Your task. Skip the pictures. Return exactly the lines from the one containing "You are a GUI" through the end of the entries below.

* * * * * * *

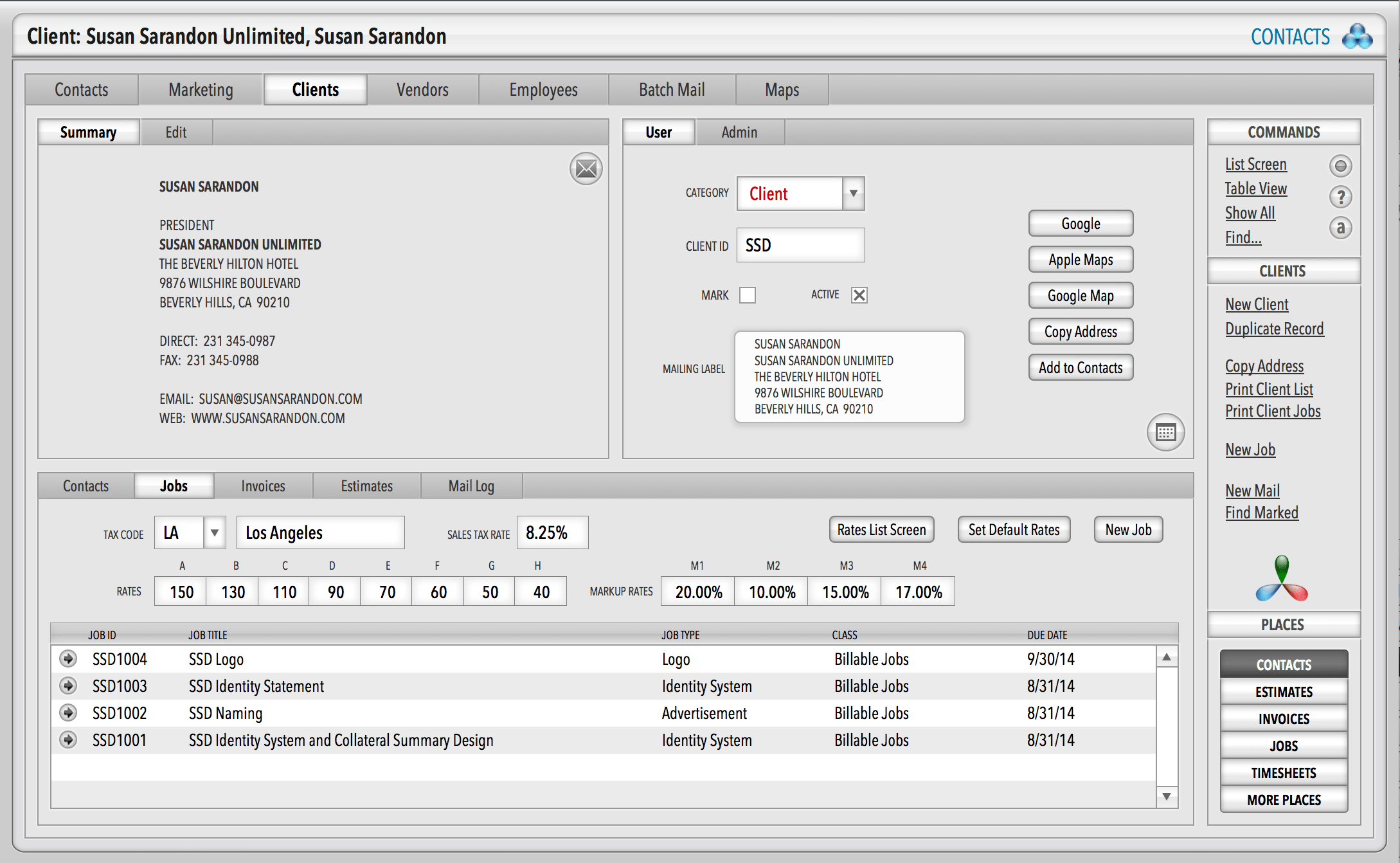Click the Set Default Rates button
This screenshot has height=863, width=1400.
pos(1014,529)
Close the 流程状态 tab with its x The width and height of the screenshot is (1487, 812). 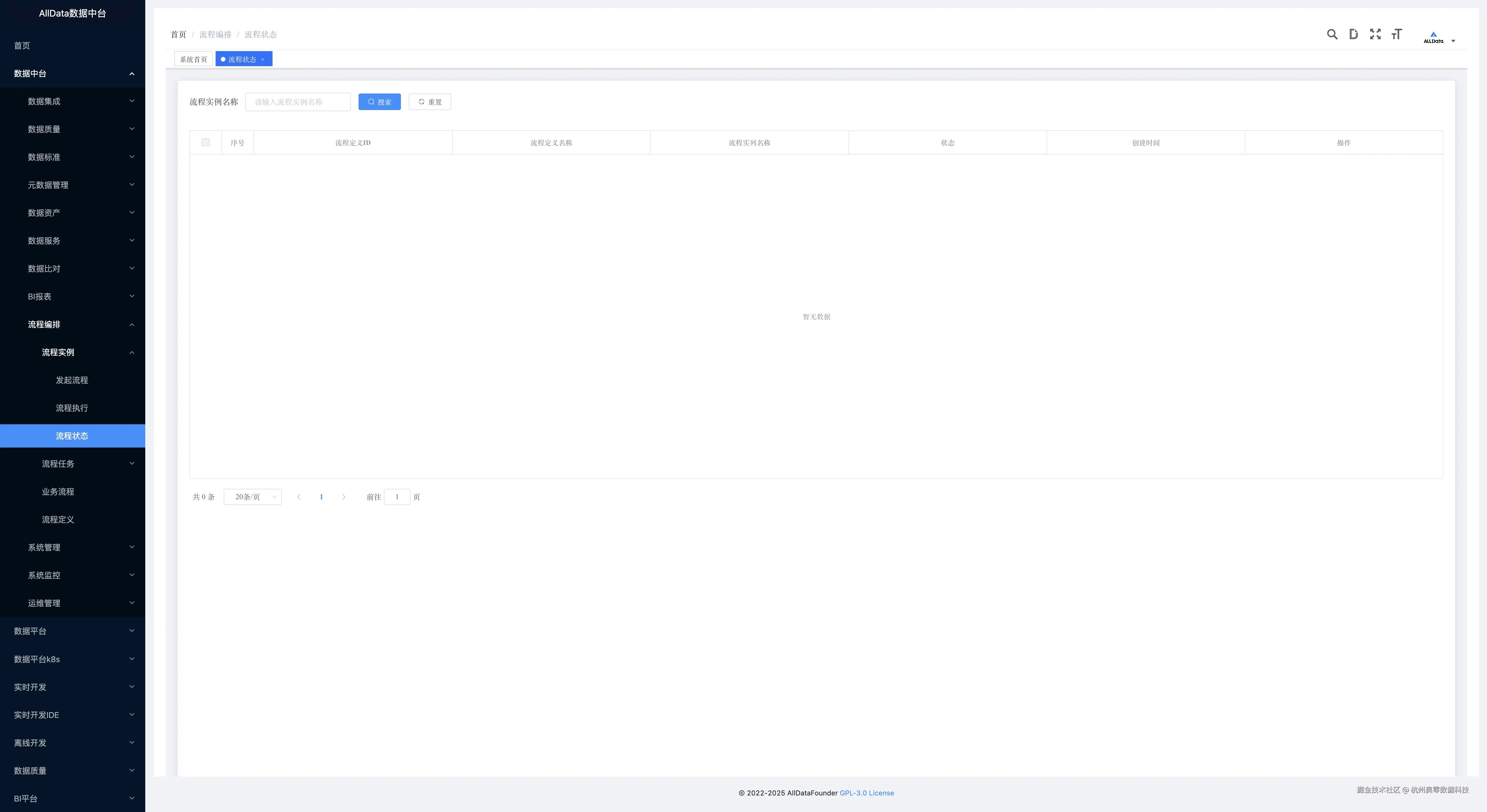pos(263,60)
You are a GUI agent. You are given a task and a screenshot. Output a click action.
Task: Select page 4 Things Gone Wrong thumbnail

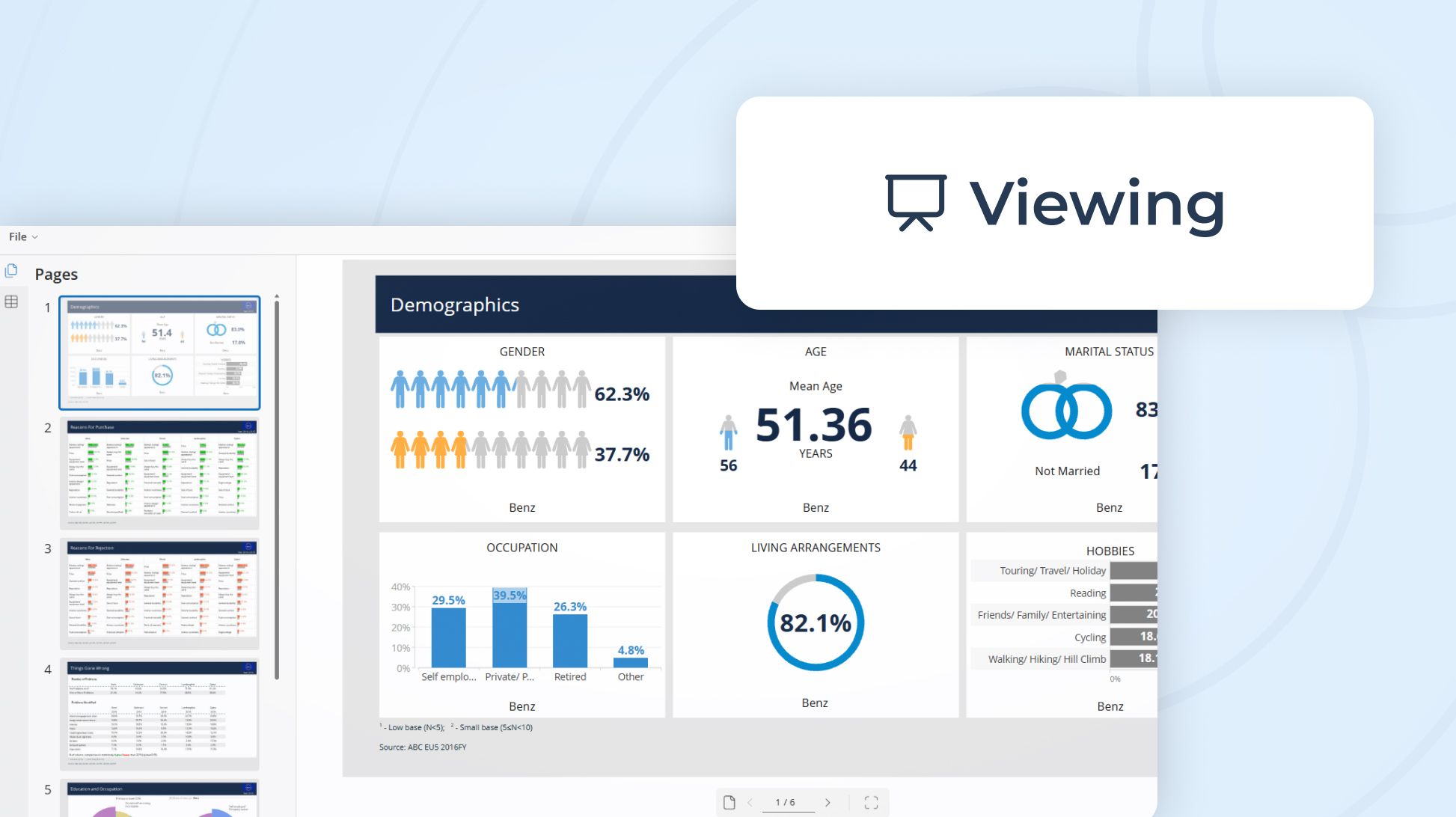tap(160, 714)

* * * * * * *

Response.
You are a GUI agent. You are given a task and a screenshot. Output a click action.
Task: Select page 4 Things Gone Wrong thumbnail

tap(160, 714)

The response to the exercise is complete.